→ **To do**:
Restate every line of the material, word for word.

=== Section Start ===

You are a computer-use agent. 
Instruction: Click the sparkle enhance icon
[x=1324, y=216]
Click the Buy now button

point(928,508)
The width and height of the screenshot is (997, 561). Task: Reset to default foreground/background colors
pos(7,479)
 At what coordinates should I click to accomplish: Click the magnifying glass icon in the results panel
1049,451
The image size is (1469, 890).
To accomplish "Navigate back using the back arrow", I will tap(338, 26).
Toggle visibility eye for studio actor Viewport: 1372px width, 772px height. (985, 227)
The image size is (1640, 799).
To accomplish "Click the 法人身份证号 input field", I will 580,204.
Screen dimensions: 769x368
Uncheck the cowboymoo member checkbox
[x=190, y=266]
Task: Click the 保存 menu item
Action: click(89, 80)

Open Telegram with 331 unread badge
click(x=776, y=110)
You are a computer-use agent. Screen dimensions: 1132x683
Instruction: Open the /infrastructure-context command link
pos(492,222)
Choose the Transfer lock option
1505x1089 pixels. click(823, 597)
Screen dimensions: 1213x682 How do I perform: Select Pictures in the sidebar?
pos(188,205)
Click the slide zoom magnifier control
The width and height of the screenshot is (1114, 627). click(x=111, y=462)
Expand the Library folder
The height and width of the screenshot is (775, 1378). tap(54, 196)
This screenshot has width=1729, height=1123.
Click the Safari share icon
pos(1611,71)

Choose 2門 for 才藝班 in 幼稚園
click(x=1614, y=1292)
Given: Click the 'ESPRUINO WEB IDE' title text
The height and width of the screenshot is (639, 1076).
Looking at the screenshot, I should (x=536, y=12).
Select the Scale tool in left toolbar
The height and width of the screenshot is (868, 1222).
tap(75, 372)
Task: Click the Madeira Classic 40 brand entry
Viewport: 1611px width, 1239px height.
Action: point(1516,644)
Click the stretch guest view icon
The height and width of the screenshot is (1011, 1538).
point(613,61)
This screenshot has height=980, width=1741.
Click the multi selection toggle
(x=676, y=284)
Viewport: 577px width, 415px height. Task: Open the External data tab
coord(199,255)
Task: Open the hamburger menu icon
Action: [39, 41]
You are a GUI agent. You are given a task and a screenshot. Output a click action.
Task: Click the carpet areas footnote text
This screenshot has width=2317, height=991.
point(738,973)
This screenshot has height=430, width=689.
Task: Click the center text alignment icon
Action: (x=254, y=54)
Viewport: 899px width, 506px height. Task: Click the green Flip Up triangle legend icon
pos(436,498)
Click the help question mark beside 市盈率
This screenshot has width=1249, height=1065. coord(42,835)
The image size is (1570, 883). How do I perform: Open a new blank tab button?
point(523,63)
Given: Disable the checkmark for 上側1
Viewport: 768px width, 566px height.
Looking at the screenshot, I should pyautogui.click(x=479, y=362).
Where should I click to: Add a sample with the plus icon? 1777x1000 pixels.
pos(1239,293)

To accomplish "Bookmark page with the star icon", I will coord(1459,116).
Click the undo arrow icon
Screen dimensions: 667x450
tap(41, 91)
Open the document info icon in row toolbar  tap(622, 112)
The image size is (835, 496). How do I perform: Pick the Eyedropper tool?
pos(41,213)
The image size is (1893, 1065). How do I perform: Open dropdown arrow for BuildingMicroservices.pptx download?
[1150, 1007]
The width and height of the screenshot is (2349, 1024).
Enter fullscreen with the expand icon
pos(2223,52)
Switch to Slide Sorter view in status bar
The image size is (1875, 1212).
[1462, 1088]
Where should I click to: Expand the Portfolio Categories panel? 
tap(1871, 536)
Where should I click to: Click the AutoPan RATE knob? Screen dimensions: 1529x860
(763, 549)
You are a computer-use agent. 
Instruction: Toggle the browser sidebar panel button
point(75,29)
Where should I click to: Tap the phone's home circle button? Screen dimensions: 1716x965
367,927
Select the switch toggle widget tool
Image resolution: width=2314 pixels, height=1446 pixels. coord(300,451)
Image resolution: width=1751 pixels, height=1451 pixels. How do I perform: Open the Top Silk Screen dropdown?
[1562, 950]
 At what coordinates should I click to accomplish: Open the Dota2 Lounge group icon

=== Section End ===

→ **Answer for this exercise**:
You are a computer-use agent. 
Instruction: Click the sparkle enhance icon
[x=1324, y=216]
Click the Buy now button

point(928,508)
The width and height of the screenshot is (997, 561). Task: Reset to default foreground/background colors
pos(7,479)
 At what coordinates should I click to accomplish: Click the magnifying glass icon in the results panel
1049,451
The image size is (1469, 890).
To accomplish "Navigate back using the back arrow", I will tap(338, 26).
Toggle visibility eye for studio actor Viewport: 1372px width, 772px height. (985, 227)
The image size is (1640, 799).
To accomplish "Click the 法人身份证号 input field", I will 580,204.
Screen dimensions: 769x368
Uncheck the cowboymoo member checkbox
[x=190, y=266]
Task: Click the 保存 menu item
Action: click(89, 80)

Open Telegram with 331 unread badge
click(x=776, y=110)
You are a computer-use agent. Screen dimensions: 1132x683
Instruction: Open the /infrastructure-context command link
pos(492,222)
Choose the Transfer lock option
1505x1089 pixels. click(823, 597)
Screen dimensions: 1213x682 How do I perform: Select Pictures in the sidebar?
pos(188,205)
Click the slide zoom magnifier control
The width and height of the screenshot is (1114, 627). click(x=111, y=462)
Expand the Library folder
The height and width of the screenshot is (775, 1378). tap(54, 196)
This screenshot has width=1729, height=1123.
Click the Safari share icon
pos(1611,71)

Choose 2門 for 才藝班 in 幼稚園
click(x=1614, y=1292)
Given: Click the 'ESPRUINO WEB IDE' title text
The height and width of the screenshot is (639, 1076).
Looking at the screenshot, I should (x=536, y=12).
Select the Scale tool in left toolbar
The height and width of the screenshot is (868, 1222).
tap(75, 372)
Task: Click the Madeira Classic 40 brand entry
Viewport: 1611px width, 1239px height.
Action: point(1516,644)
Click the stretch guest view icon
The height and width of the screenshot is (1011, 1538).
point(613,61)
This screenshot has height=980, width=1741.
Click the multi selection toggle
(x=676, y=284)
Viewport: 577px width, 415px height. Task: Open the External data tab
coord(199,255)
Task: Open the hamburger menu icon
Action: [39, 41]
You are a GUI agent. You are given a task and a screenshot. Output a click action.
Task: Click the carpet areas footnote text
This screenshot has width=2317, height=991.
point(738,973)
This screenshot has height=430, width=689.
Task: Click the center text alignment icon
Action: (x=254, y=54)
Viewport: 899px width, 506px height. Task: Click the green Flip Up triangle legend icon
pos(436,498)
Click the help question mark beside 市盈率
This screenshot has width=1249, height=1065. coord(42,835)
The image size is (1570, 883). How do I perform: Open a new blank tab button?
point(523,63)
Given: Disable the checkmark for 上側1
Viewport: 768px width, 566px height.
Looking at the screenshot, I should pyautogui.click(x=479, y=362).
Where should I click to: Add a sample with the plus icon? 1777x1000 pixels.
pos(1239,293)

To accomplish "Bookmark page with the star icon", I will coord(1459,116).
Click the undo arrow icon
Screen dimensions: 667x450
tap(41, 91)
Open the document info icon in row toolbar  tap(622, 112)
The image size is (835, 496). How do I perform: Pick the Eyedropper tool?
pos(41,213)
The image size is (1893, 1065). How do I perform: Open dropdown arrow for BuildingMicroservices.pptx download?
[1150, 1007]
The width and height of the screenshot is (2349, 1024).
Enter fullscreen with the expand icon
pos(2223,52)
Switch to Slide Sorter view in status bar
The image size is (1875, 1212).
[1462, 1088]
Where should I click to: Expand the Portfolio Categories panel? 
tap(1871, 536)
Where should I click to: Click the AutoPan RATE knob? Screen dimensions: 1529x860
(763, 549)
You are a computer-use agent. 
Instruction: Toggle the browser sidebar panel button
point(75,29)
Where should I click to: Tap the phone's home circle button? Screen dimensions: 1716x965
367,927
Select the switch toggle widget tool
Image resolution: width=2314 pixels, height=1446 pixels. coord(300,451)
Image resolution: width=1751 pixels, height=1451 pixels. How do I perform: Open the Top Silk Screen dropdown?
[1562, 950]
 At what coordinates should I click to accomplish: Open the Dota2 Lounge group icon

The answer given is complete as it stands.